I am not completely convinced if this is a good approach. Let's say that you created the initial classifier with SIFT features. You are then using this data to train a NN. But this data will definitely have a lot of wrong labels. Because if it didn't have a lot of wrong labels, what's stopping you from using your original SIFT based classifier as your final solution?

So if your SIFT based classification is good, why even train a NN? On the other hand, if it's bad, you are giving a lot of wrong labeled data to the NN for training. I think the latter is a probably a bad idea. I say probably because there is a possibility that maybe the wrong labels just encourage the NN to generalize better, but that would require a lot of data, I imagine.

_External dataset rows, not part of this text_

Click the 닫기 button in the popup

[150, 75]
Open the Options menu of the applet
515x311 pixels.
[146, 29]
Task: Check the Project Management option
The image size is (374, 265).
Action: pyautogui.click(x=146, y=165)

Another way to look at this is, let's say that your initial classifier is 90% accurate. That's probably the upper limit of the performance for the NN that you are looking at when talking about training it with this data.

You said that the issue that you have with your first approach is that 'it's not a an intelligent, learning process'. I think it's the wrong approach to think that the former approach is always inferior to the latter. SIFT is a powerful tool that can solve a lot of problems without all the 'black-boxness' of an NN. If this problem can be solved with sufficient accuracy using SIFT, I think going after a learning based approach is not the way to go, because again, a learning based approach isn't necessarily superior.

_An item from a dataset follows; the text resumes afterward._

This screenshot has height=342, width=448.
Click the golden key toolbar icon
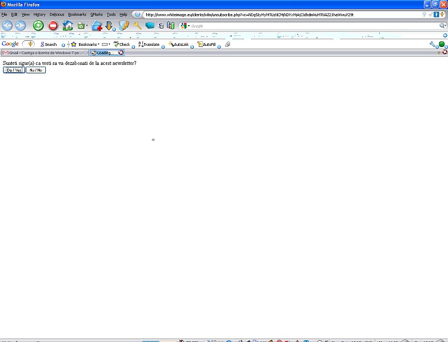[x=137, y=26]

However, if the SIFT approach isn't giving you good enough results, definitely start thinking of NN stuff, but at that point, using the "bad" method to label the data is probably a bad idea.

Also in relation, I think you could potentially be underestimating the amount of data that is needed for this. You mentioned data in the thousands, but that's honestly, not a lot. You would need a lot more, I think.

One way I would think about instead doing this -

  • Do SIFT keyponits detection for a sample reference image.
  • Manually filter out keypoints that does not belong to the things in the image that are invariant. That is, just take keypoints at the locations in the image that is guaranteed (or very likely) to be always present.
  • When you get a new image, compute the keypoints and do matching with the reference image.
  • Set some threshold of the ratio of good matches to the total number of matches.

Depending on your application, this might give you good enough results.

If not, and if you really want your solution to be NN based, I would say you need to manually label the dataset as opposed to using SIFT.